■ ENTRIES SUPPLIED
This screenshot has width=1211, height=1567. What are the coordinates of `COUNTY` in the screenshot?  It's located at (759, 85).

...

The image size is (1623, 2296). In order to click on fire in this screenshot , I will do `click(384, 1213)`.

--

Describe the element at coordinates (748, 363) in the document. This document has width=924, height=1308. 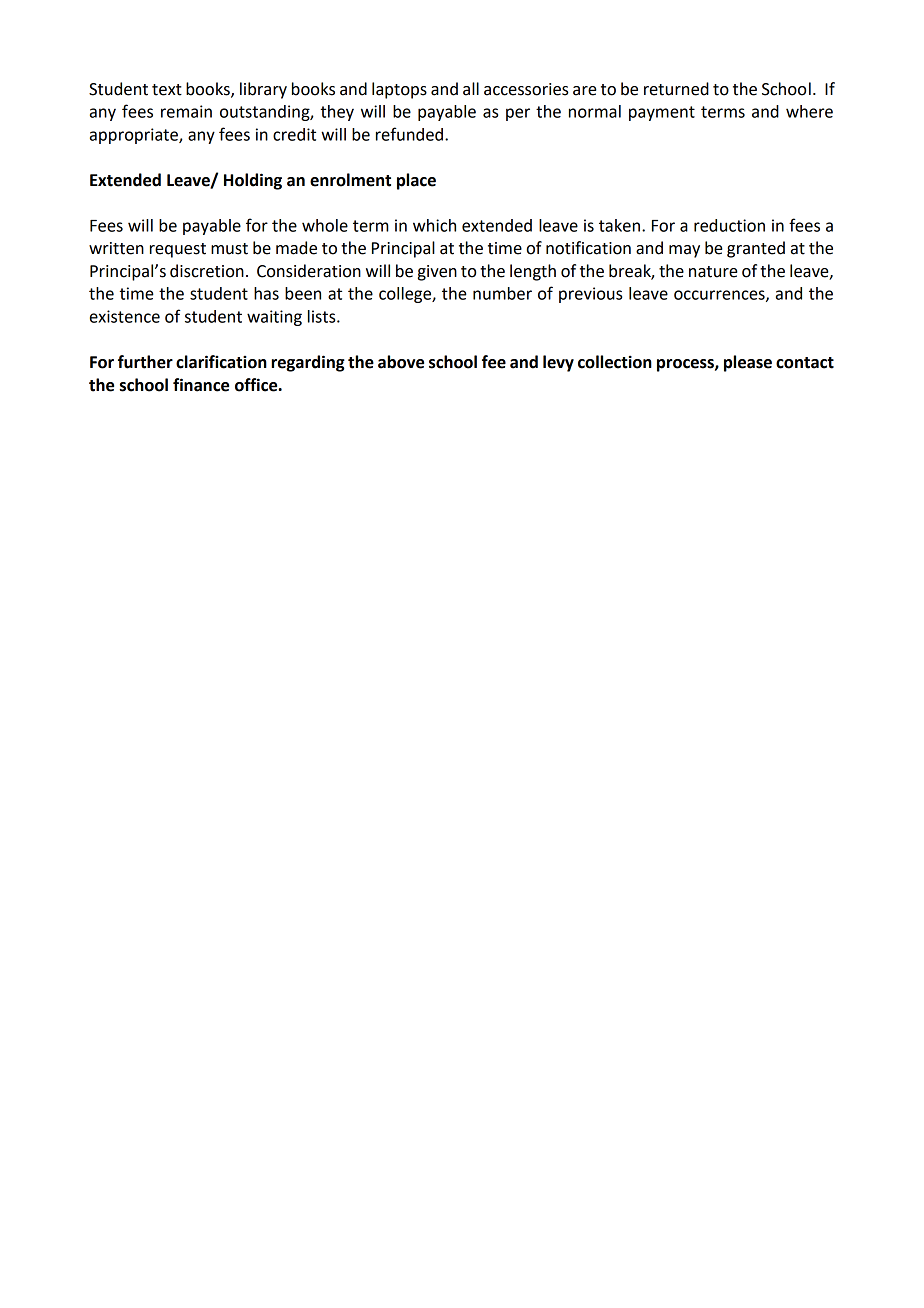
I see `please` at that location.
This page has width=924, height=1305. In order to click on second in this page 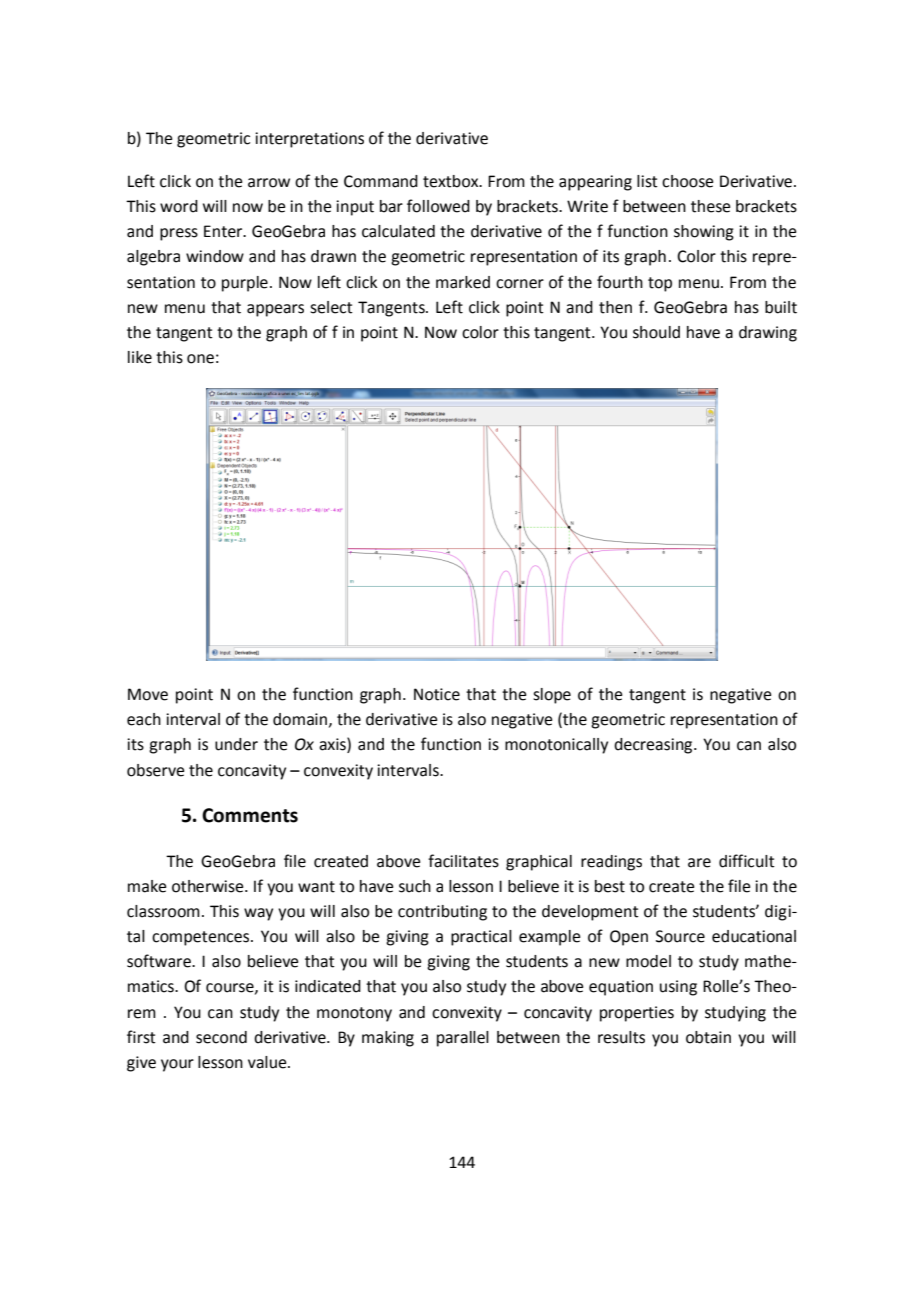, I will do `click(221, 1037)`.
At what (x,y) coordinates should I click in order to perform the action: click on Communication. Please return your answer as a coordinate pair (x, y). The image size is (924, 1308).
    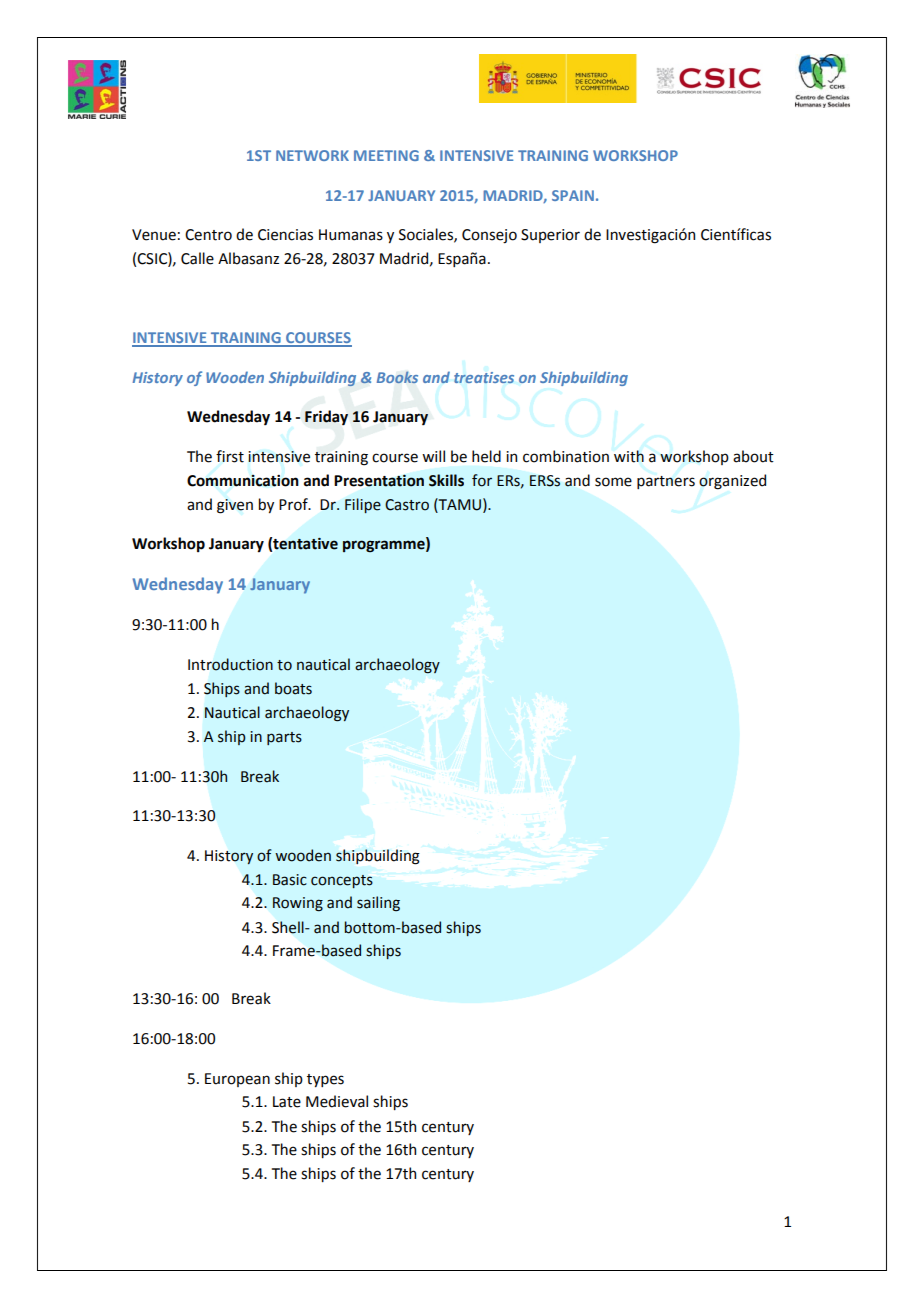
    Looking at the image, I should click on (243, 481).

■ REQUEST
Extract each line above that contains the word "image".

■ TASK ANSWER
The image size is (1623, 2296). In order to click on fire in this screenshot , I will do `click(384, 1213)`.
At what (x,y) coordinates should I click in order to perform the action: click on Communication. Please return your answer as a coordinate pair (x, y). The image size is (924, 1308).
    Looking at the image, I should click on (243, 481).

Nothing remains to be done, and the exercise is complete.